Il provvedimento sull’ergastolo ostativo, contenuto nell’ultimo decreto del Governo, ripropone integralmente il testo approvato alla Camera dei Deputati nella scorsa Legislatura, non licenziato definitivamente al Senato a causa dell’interruzione anticipata della stessa.
Con questa norma si risponde, credo positivamente, a ciò che la Corte Costituzionale aveva chiesto al legislatore: da una parte consentire, nel rispetto dell’idea di funzione riabilitativa della pena contenuta nella nostra Costituzione, la possibilità di accedere ai benefici anche ai detenuti condannati per reati di mafia che non collaborano con la Giustizia, dall’altra parte garantire che l’accesso ai quei benefici non significhi mettere in libertà persone che mantengono rapporti o, addirittura, ruoli nelle organizzazioni criminali.
Resta, in concreto, il tema della distinzione dei reati ostativi.
Il testo approvato alla Camera definisce, giustamente, un doppio binario tra reati di mafia e terrorismo e gli altri che, negli anni, sono stati aggiunti al 4bis. Su questo è necessario arrivare ad una definizione più chiara della differenziazione, soprattutto delle procedure per l’accesso ai benefici.

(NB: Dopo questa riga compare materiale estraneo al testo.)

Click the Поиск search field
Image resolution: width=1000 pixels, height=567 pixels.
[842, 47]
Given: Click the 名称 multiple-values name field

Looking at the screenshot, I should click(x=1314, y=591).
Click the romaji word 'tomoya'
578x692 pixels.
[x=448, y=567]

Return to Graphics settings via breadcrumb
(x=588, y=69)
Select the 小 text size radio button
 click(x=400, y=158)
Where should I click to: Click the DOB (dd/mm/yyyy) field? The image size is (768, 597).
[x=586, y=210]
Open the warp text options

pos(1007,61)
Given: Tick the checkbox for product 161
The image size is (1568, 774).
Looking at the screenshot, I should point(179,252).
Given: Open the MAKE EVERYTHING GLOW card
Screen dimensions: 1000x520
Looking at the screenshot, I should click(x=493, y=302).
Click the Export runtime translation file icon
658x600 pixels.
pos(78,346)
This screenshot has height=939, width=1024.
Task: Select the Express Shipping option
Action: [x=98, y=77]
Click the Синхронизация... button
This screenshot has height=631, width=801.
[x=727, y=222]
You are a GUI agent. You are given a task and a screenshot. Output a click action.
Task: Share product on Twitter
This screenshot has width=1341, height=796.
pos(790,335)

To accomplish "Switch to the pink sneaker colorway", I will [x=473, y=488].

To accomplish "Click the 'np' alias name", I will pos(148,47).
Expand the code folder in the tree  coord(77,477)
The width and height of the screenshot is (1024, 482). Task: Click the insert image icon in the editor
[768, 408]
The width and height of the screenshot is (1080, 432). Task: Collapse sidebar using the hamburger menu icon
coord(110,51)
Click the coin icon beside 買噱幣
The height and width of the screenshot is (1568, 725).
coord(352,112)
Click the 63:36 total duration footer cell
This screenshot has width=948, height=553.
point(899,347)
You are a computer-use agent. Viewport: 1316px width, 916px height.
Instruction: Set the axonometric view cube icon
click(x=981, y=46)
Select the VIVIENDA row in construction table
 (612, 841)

Credo che la sentenza della Corte sia giusta e benvenuta.
Ristabilire il principio secondo cui a nessuno in carcere può essere tolta la speranza o esclusa la possibilità di cambiare è giusto e coerente con la funzione della pena così come è definita dalla nostra Costituzione.
Cero, di fronte a reati odiosi come quelli di mafia serve rigore nel verificare una reale presa di distanza dalle organizzazioni criminali e prevedere un numero di anni di reclusione più alto per poter accedere alla liberazione anticipata o agli arresti domiciliari. Ma resta sancito il principio che a nessuno può essere preclusa la possibilità di ottenere i benefici previsti dalla legge e il fatto che si dia esplicitamente valore agli atti riparativi per le decisioni dei magistrati di sorveglianza è una ulteriore innovazione.
Sancire che la collaborazione non possa più essere necessaria per accedere ai benefici non può e non deve in alcun modo far passare in secondo piano il valore che lo Stato attribuisce alla collaborazione, che è e resta uno strumento importante e spesso decisivo per la lotta alle mafie.
Per questo, serve contestualmente all’approvazione della legge, magari emendandola su questo, una nuova normativa che incentivi ulteriormente la collaborazione, definendo nuovi benefici o, semplicemente, riducendo i tempi per accedervi.
Di questo tema dobbiamo farci carico se vogliamo evitare che una nuova legge, per quanto giusta, faccia perdere di vista l’attualità della lotta alle mafie e la necessità di rafforzare gli strumenti per contrastarle.